29% de la production régionale exportés

En effet, RTE ne distribue pas seulement de l’électricité en France, mais également dans toute l’Europe, à travers plus de 400 interconnexions entre tous les pays. «Une telle infrastructure a plusieurs atouts. Premièrement, ça permet de résister aux coupures d’électricité. Ça permet aussi de réguler les prix et de produire une électricité plus verte, en mettant en commun les sources d’énergie renouvelable.» Dans cet échange, les Hauts-de-France sont très sollicités. L’année dernière, la région a exporté 29% de sa production d’électricité, notamment vers la Belgique et l’Angleterre.

La France, l’Allemagne et les Pays-Bas sont les plus gros pays exportateurs d’électricité en Europe. Sur 549 TWh produits en France en 2018, 12% ont été exportés.
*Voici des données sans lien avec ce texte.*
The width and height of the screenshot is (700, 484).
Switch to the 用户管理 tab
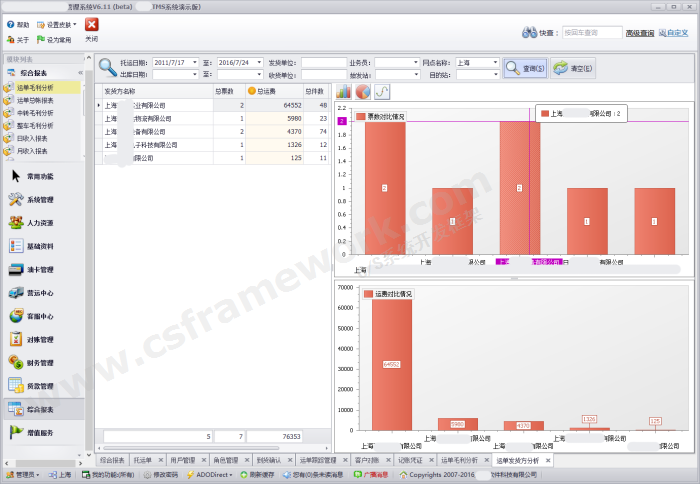tap(183, 461)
Mais même en tant que grand exportateur, un pays n’est pas à l’abri d’une pénurie. Quand la demande en énergie connaît un pic, il est aussi possible de demander du renfort. «En 2018, la France s’est reposée sur la production étrangère pendant 17 jours. C’était notamment pendant la vague de froid du début d’année», indique le délégué régional RTE.
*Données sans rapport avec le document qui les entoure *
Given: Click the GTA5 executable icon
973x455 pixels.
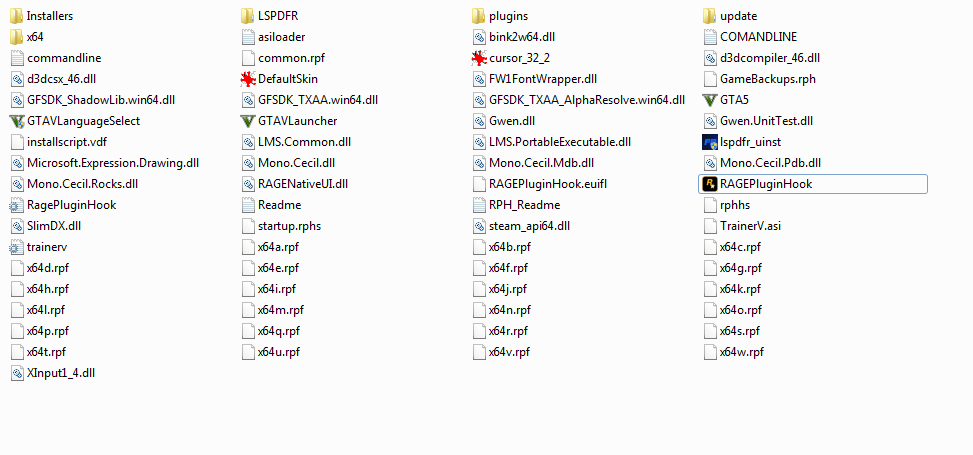Looking at the screenshot, I should (x=709, y=100).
La solidarité qui existe entre la France et les autres pays d’Europe se retrouve à plus petite échelle entre les régions, voire entre les départements. L’Oise est, par exemple, un territoire qui s’appuie beaucoup sur le Nord, un voisin très productif grâce à la centrale nucléaire de Gravelines.

Des comportements de plus en plus écoresponsables

La consommation annuelle d’électricité dans les Hauts-de-France a été de 47 TWh, ce qui représente près de 11% de la consommation nationale. Si ce chiffre est stable depuis une dizaine d’années, il ne faudrait pas s’en réjouir mais plutôt souhaiter le voir à la baisse. «Les comportements écoresponsables émergent de plus en plus. Mais, en même temps, on a de plus en plus d’appareils qui fonctionnent à l’électricité. Donc c’est difficile de voir une différence», décrypte Laurent Cantat-Lampin. Autre bête noire : la mauvaise isolation des habitats chauffés à l’électricité, qui implique une surconsommation.

Les énergies renouvelables couvrent 15,5% de la consommation régionale. Un chiffre qui reste en dessous de la moyenne nationale mais qui est en nette progression. Entre 2009 et 2018, la production d’énergie éolienne est passée de 1 000 à 4 000 MW. D’ici 2021, la région voudrait que 23% de sa production électrique soient issus des énergies renouvelables.